American businessman

Lawrence Francis Probst III (born June 3, 1950) is an American businessman who was CEO of video game publisher Electronic Arts from 1991 until 2007, and executive chairman from 2013 to 2015. He continued as chairman of EA until 2021, when he was succeeded by CEO Andrew Wilson. Probst also was chairman of the United States Olympic Committee until 2019.

==Life==
Probst was born on July 3, 1950 to Ruth (née Gallagher) and Lawrence Francis Probst II. He and his wife Nancy have two sons. Probst earned a bachelor's degree from the University of Delaware.

==Entertainment career==
Probst worked for Johnson & Johnson and Clorox before being recruited into the video game industry through Activision in 1982.

=== Electronic Arts ===
In 1984 Probst joined EA as vice president for sales, a position he held until 1986. He then took on the role of the company's senior vice president of the publishing division from 1986 until 1990. Probst was promoted to president of Electronic Arts in 1990, remaining in that position until 1997. In 1991, Probst also became CEO of Electronic Arts, a position he held until April 2007.

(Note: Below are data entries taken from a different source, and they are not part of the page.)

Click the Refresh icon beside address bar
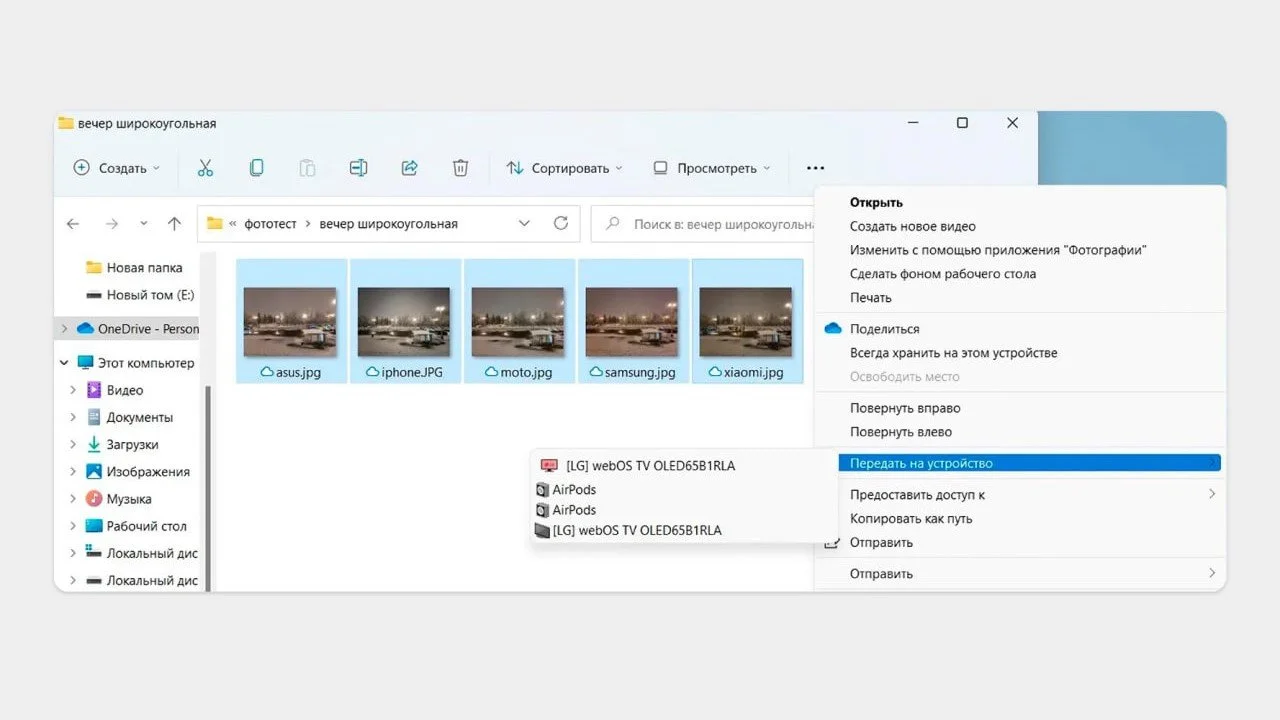1280x720 pixels. [560, 224]
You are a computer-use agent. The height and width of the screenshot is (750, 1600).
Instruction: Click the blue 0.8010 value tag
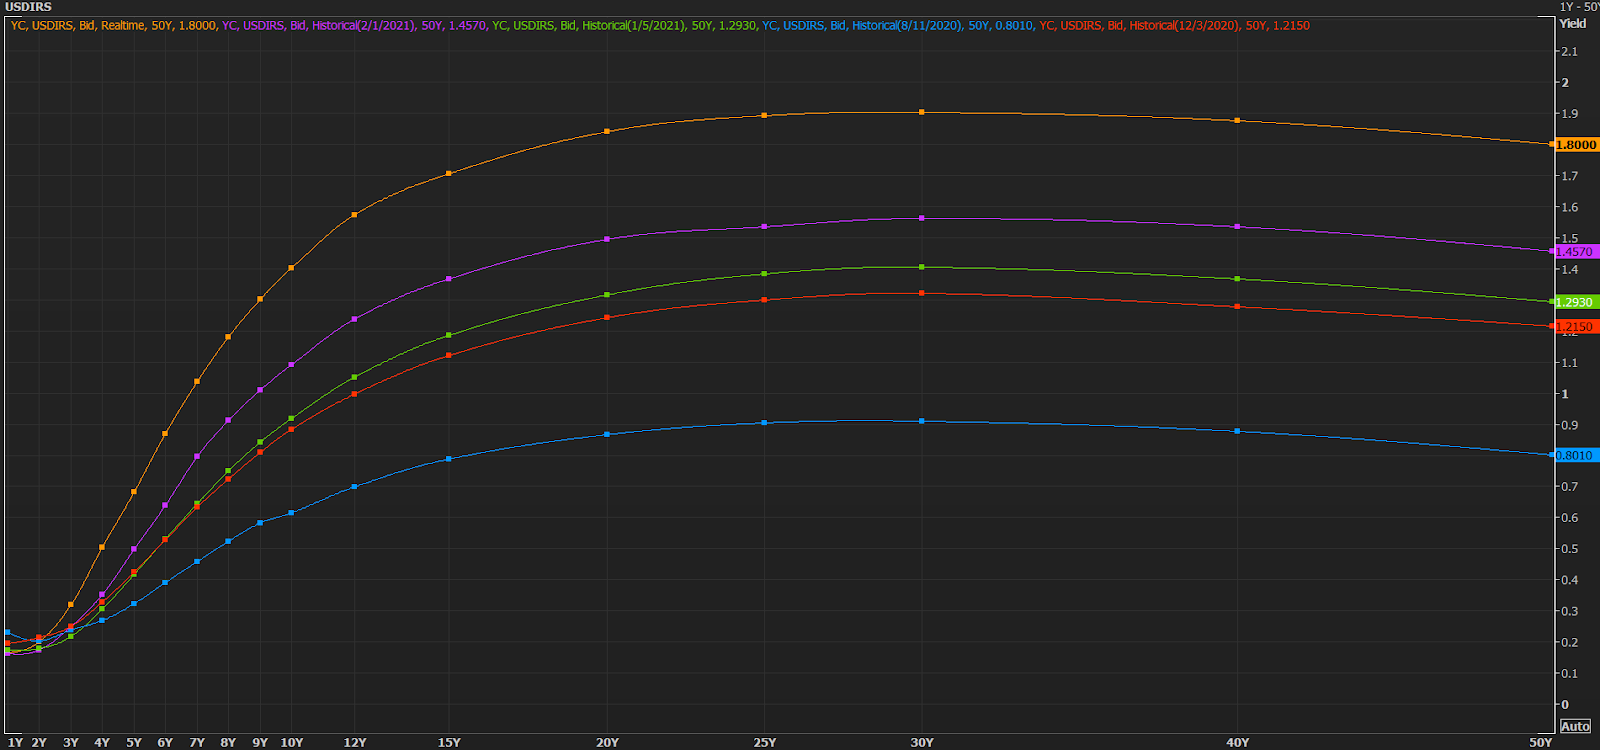(1576, 455)
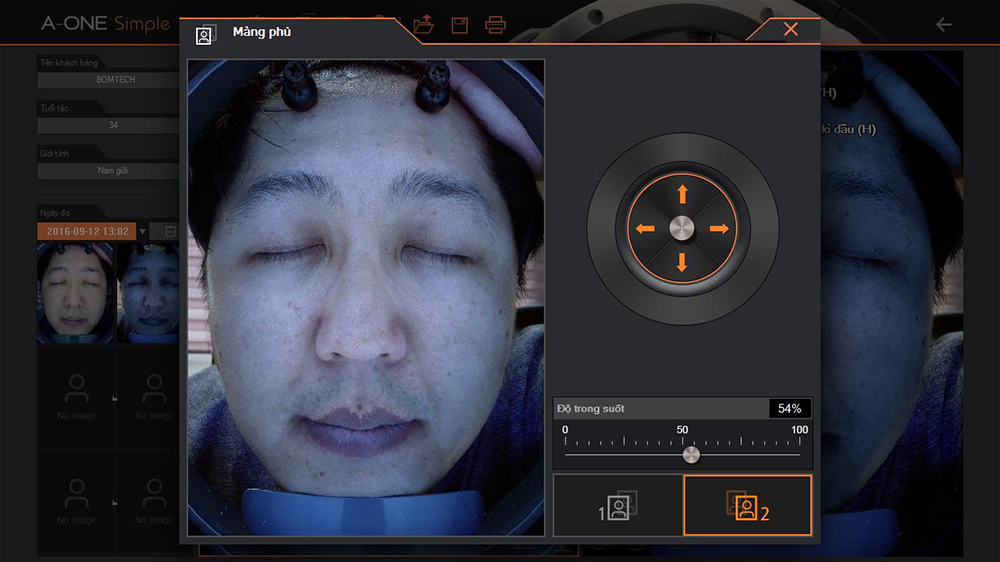Image resolution: width=1000 pixels, height=562 pixels.
Task: Click the back arrow at top right
Action: pyautogui.click(x=943, y=25)
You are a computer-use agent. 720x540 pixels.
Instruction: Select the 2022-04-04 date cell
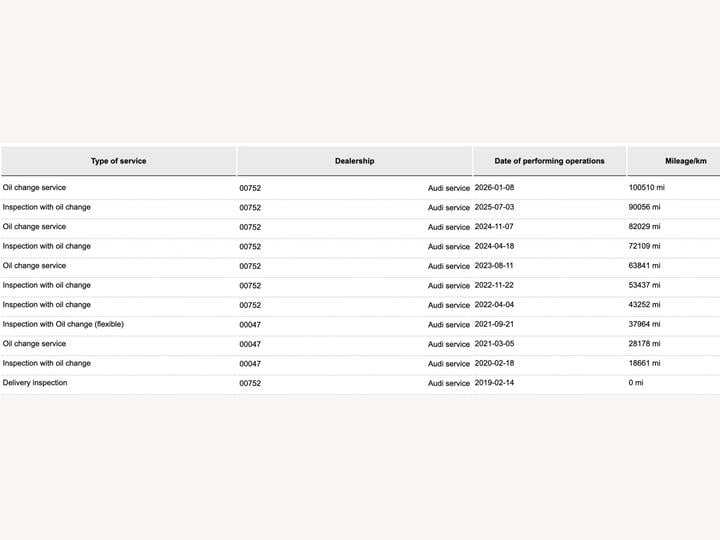[x=494, y=305]
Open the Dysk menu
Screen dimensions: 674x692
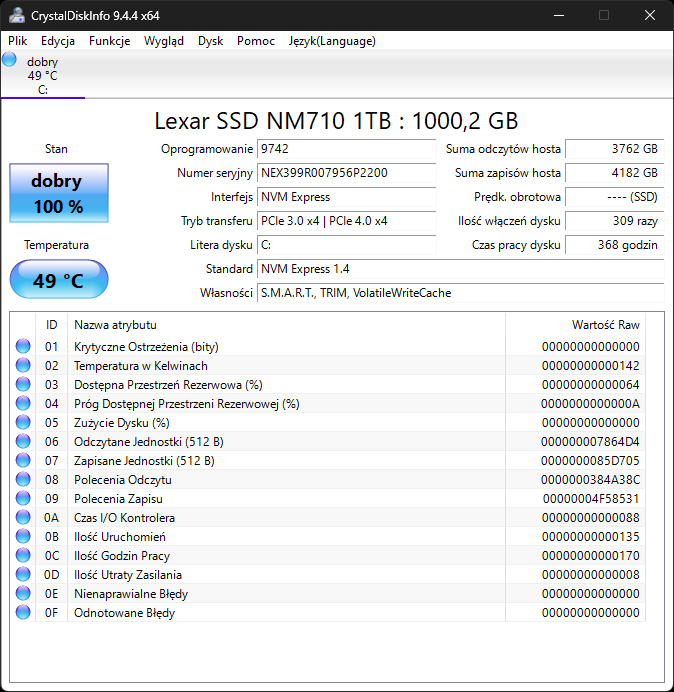(x=210, y=41)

Next Generation named his one of the "75 Most Important People in the Games Industry of 1995", remarking that "Probst may not be as colorful a character as his predecessor [Trip Hawkins], but he does seem adept at combining the freedom and daring of creativity with the restraints and common sense of a commercial operation."

When president and chief operating officer John Riccitiello resigned in April 2004, Probst became his successor. Riccitiello was re-hired as CEO in 2007, Probst retained his non-operational duties as chairman. He then worked as executive chairman of Electronic Arts from March 18, 2013, to January 1, 2015.

According to EA's 2005 Annual Report, Probst is the biggest individual shareholder in EA, owning 739,761 shares and the right to acquire a further 3.1 million, which combined accounts for 1.2 percent of the company.

In addition to his work at Electronic Arts, Probst also was the chairman of Digital Entertainment Corporation of America. Probst sits on the boards of two cancer research groups: the V Foundation and ABC2 (Accelerate Brain Cancer Cure).

==Olympic career==
In 2008, Probst was made chairman of the NWO board of the U.S. Olympic Committee. Five years after his appointment as chairman of the USOC, Probst was elected as an IOC member at the 125th IOC Session in Buenos Aires in September 2013. Probst worked with many other IOC groups as well. Probst has been on the IOC International Relations and the IOC Radio and Television Commissions. He assumed the position of chair of the IOC Press Commission in 2014. At the end of 2018 Probst retired from his IOC and USOC positions.